Collection entries

+ + + + + + +

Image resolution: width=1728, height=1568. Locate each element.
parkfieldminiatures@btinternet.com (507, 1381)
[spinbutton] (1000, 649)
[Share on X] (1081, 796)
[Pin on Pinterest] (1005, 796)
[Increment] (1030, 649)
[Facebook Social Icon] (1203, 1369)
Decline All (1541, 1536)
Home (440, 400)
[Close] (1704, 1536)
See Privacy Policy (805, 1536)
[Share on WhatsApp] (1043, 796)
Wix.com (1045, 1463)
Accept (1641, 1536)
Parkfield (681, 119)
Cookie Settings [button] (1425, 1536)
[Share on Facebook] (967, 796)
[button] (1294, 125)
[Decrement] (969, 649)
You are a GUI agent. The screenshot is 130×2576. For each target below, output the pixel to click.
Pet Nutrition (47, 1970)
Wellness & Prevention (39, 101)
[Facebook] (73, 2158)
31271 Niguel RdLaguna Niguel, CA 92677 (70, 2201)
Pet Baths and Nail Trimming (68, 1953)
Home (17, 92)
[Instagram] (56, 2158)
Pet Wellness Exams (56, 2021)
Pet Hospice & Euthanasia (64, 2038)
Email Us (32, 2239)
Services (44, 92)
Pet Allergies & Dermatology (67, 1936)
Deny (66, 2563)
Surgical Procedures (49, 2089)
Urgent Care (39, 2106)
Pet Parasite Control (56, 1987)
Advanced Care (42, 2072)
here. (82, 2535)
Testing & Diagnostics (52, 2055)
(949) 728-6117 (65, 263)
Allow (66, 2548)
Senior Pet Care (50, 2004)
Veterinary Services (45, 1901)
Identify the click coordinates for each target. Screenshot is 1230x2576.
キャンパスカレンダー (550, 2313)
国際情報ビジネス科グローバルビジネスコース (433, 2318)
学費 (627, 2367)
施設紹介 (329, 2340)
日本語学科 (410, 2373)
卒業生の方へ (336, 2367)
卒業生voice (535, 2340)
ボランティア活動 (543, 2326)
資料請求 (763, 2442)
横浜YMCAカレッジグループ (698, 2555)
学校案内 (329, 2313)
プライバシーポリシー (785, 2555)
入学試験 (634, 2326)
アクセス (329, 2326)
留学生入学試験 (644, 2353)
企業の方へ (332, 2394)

+ + + + + + +

▶ Brief:
For every line of the data above that contains "each", copy that line.

▶ Written solution:
Image resolution: width=1728, height=1568. Locate each element.
You are a GUI agent. The screenshot is 130×2576. For each target below, output the pixel to click.
Identify the click coordinates for each target. Screenshot is 1230x2576.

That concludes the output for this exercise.